– Только в ту ночь да еще в последнюю ночь.
– Что же он делал в последний раз, когда я ушел?
– Хитрецы заперлись с ним в ее комнате. Когда я затворила за вами дверь, Иеремия подобрался ко мне бочком (он всегда подбирается ко мне бочком, когда хочет поколотить) и говорит: «Ну, Эффри, пойдем со мной, жена, вот я тебя подбодрю». Потом схватил меня сзади за шею, стиснул, так что я даже рот разинула, да так и проводил до постели и все время душил. Это он называет – подбодрить. О, какой он злющий!
– И больше вы ничего не видали и не слыхали, Эффри?
– Ведь я же сказала, что он меня послал спать, Артур!.. Идет!
– Уверяю вас, он все еще стоит за дверью. Но вы говорили, что тут перешептываются и совещаются. О чем?
– Почем я знаю. Не спрашивайте меня об этом, Артур. Отстаньте!
– Но, дорогая Эффри, я должен узнать об этих тайнах, иначе произойдет несчастье.

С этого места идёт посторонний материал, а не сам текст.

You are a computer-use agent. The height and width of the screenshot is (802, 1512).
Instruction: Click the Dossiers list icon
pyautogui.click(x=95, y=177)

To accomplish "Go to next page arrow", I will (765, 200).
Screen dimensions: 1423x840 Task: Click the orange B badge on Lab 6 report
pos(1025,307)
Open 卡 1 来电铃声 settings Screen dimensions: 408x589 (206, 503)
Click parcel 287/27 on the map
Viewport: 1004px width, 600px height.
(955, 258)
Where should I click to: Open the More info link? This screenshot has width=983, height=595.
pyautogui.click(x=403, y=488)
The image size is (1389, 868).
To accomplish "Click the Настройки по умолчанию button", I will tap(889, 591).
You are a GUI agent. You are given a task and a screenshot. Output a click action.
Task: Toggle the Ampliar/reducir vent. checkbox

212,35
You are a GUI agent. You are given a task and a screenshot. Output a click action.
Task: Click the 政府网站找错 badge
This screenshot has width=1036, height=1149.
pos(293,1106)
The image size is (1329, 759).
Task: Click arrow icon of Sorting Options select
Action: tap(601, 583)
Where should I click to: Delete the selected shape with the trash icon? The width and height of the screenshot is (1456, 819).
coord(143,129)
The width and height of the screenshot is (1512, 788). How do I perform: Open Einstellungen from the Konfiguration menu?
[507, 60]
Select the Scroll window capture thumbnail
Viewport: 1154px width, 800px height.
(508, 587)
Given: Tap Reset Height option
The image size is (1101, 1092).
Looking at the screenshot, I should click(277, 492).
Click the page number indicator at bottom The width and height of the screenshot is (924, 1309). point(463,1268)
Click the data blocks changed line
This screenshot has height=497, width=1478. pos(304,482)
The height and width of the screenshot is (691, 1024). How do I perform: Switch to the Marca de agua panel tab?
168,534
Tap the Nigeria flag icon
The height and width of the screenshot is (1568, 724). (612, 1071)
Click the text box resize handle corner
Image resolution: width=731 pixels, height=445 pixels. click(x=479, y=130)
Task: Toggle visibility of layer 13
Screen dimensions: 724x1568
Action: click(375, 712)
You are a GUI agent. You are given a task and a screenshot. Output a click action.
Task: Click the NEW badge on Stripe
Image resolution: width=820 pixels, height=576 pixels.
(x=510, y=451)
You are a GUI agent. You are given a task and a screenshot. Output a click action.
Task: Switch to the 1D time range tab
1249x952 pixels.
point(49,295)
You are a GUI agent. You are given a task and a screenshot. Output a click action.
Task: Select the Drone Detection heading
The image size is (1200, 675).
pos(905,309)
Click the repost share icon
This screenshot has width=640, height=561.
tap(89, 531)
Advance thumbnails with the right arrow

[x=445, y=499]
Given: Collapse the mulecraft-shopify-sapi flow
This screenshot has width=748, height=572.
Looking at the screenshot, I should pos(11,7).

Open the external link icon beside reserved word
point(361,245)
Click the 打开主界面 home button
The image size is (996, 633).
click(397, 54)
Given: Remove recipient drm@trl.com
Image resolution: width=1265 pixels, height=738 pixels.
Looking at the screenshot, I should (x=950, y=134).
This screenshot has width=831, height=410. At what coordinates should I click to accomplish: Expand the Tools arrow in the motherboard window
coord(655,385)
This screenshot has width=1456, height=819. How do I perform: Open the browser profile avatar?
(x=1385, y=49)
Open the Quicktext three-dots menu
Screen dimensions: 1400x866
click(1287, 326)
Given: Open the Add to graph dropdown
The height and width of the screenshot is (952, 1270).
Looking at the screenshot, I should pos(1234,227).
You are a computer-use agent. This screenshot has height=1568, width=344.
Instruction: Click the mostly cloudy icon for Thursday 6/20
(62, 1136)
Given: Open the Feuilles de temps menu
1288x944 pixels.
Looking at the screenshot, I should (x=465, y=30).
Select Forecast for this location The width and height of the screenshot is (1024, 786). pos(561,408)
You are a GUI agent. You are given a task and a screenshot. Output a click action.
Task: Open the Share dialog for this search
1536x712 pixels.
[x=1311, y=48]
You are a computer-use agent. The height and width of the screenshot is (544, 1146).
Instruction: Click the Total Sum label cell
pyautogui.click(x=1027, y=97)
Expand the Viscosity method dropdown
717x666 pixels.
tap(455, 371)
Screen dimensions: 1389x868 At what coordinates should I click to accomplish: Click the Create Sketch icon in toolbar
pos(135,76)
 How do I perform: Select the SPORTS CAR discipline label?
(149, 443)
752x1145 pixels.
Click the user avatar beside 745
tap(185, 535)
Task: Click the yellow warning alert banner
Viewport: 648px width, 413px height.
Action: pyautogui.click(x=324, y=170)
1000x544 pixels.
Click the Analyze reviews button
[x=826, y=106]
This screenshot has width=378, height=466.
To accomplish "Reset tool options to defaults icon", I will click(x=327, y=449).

– Не спрашивайте меня ни о чем, – повторила Эффри. – Я все время вижу сны наяву. Ступайте, ступайте!
– Вы и раньше говорили это, – сказал Артур. – Вы то же самое сказали в тот вечер, когда я спросил вас, что вы делаете. Что же это за сны наяву?
– Не скажу. Отстаньте. Я не сказала бы, если б мы были одни, а при вашей старой зазнобе и подавно не скажу!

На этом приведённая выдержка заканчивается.